One problem you will face is that the statistics functions don't work on a queue. So you have to get() the items from the queue and put them in a list in order to print the simulation statistics.
Using multiple processes is a bit more involved because you don't want to start a separate process for each simulation—in fact, you should use the number of processors available to the program. You can find the number of processors using multiprocessing.cpu_count(). The number of simulated battles is not likely to be evenly divisible by the number of processors—so one processor may have to do some additional simulations. For example, if you have 4 processors to run 50 simulations, three processors will do 12 simulations while one will do 14 simulations. You can determine how to apportion simulations among processors using integer division (num_simulations // num_processors) and modulo (num_simulations % num_processors).

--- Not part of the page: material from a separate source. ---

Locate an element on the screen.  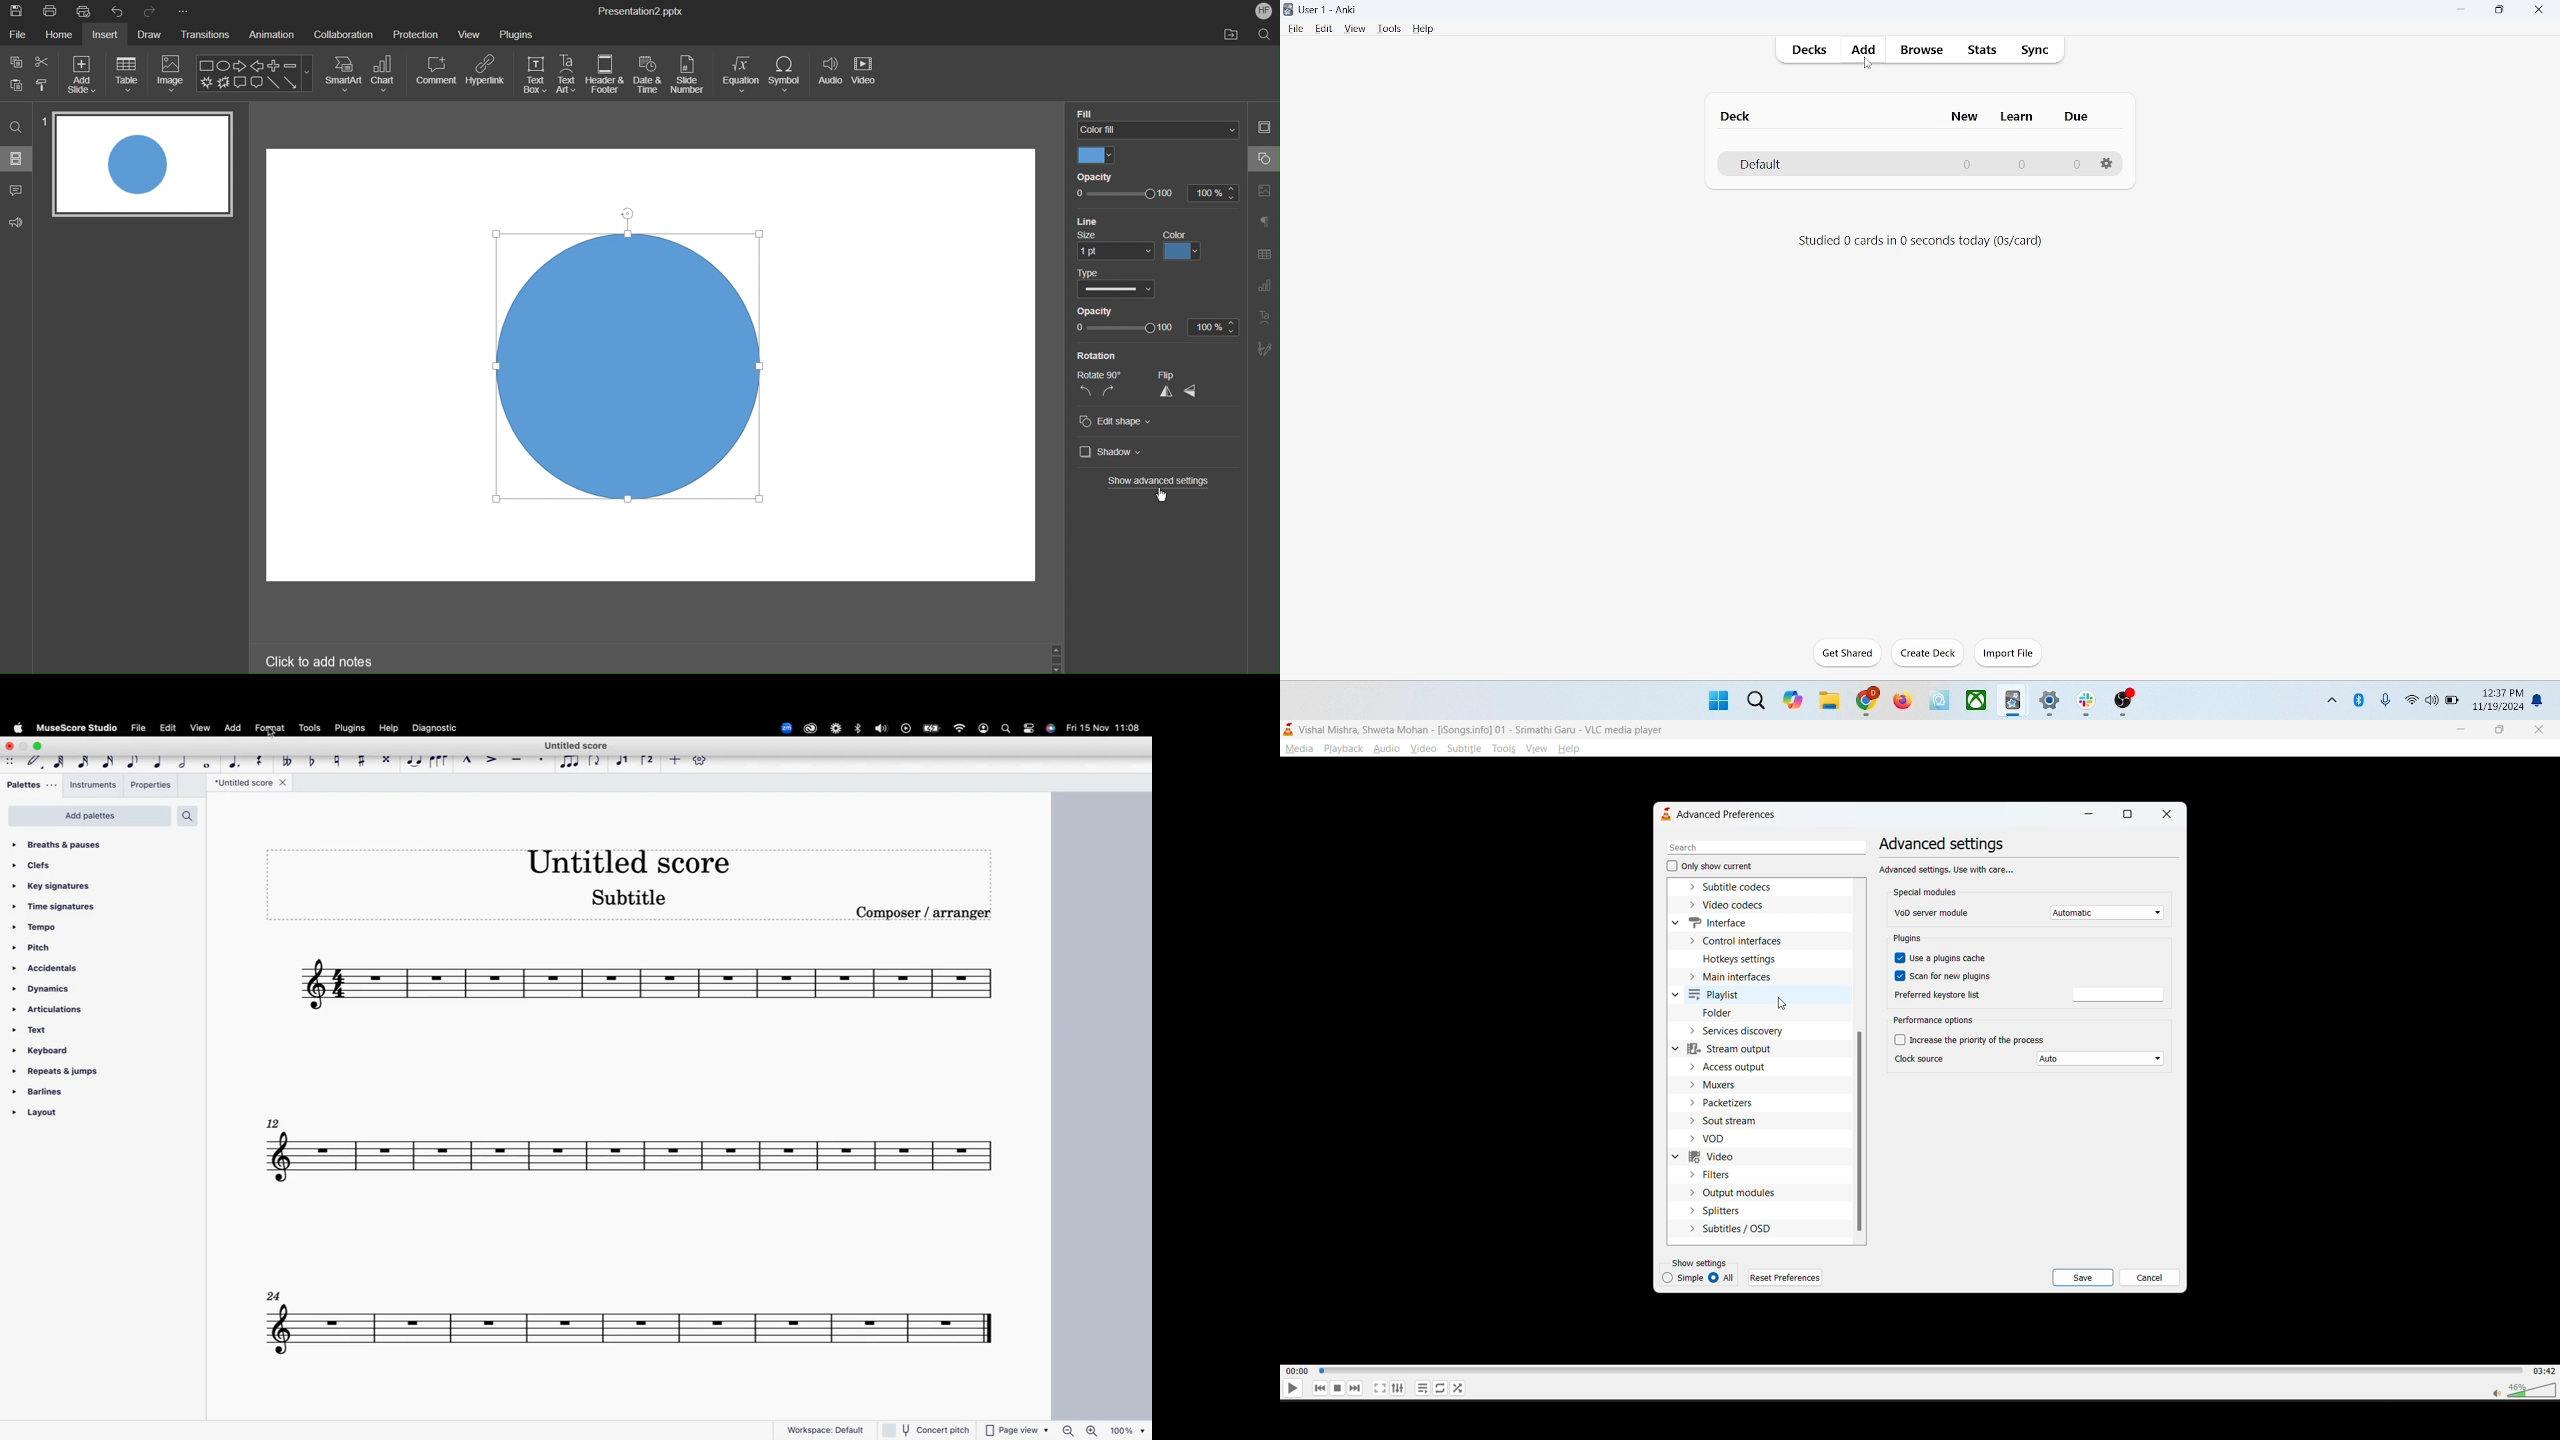
voice 2 is located at coordinates (649, 760).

Make a list of processes then start them in one loop and join them in another loop. Once again, you'll have to move the results from the queue into a list before printing the statistics (by the way, be sure your queue for this program is a multiprocessing queue). NOTE: I used a global queue on Linux but I had to make it local to main(), and pass it to run_simulations(), on Windows.
Try your programs, as well as risk_serial.py, with 25, 50, 75, and 100 simulations. Include a short report (text or Word document) giving the results of these experiments. Explain your results—which program is fastest, and why? Which program is slowest, and why? Also, in your report, document the number of cores on your test system.
Number of cores on the test machine(Windows): 4
- Results for risk_serial.py:
Simulations | Time(s) |
---|---|
25 | 1.89 |
50 | 3.85 |
75 | 5.76 |
100 | 7.42 |
- Results for risk_thr.py:
Simulations | Time(s) |
---|---|
25 | 1.82 |
50 | 3.75 |
75 | 5.67 |
100 | 7.44 |
- Results for risk_mp.py:
Simulations | Time(s) |
---|---|
25 | 0.60 |
50 | 1.06 |
75 | 1.57 |
100 | 2.20 |
Because of python’s global interpreter lock, threads cannot run concurrently. Since there is not much overhead in I/O operations in the serial program, risk_thr.py runs as fast as risk_serial.py. However, risk_mp.py uses multiple processes that run in parallel and hence outperforms risk_serial.py and risk_thr.py.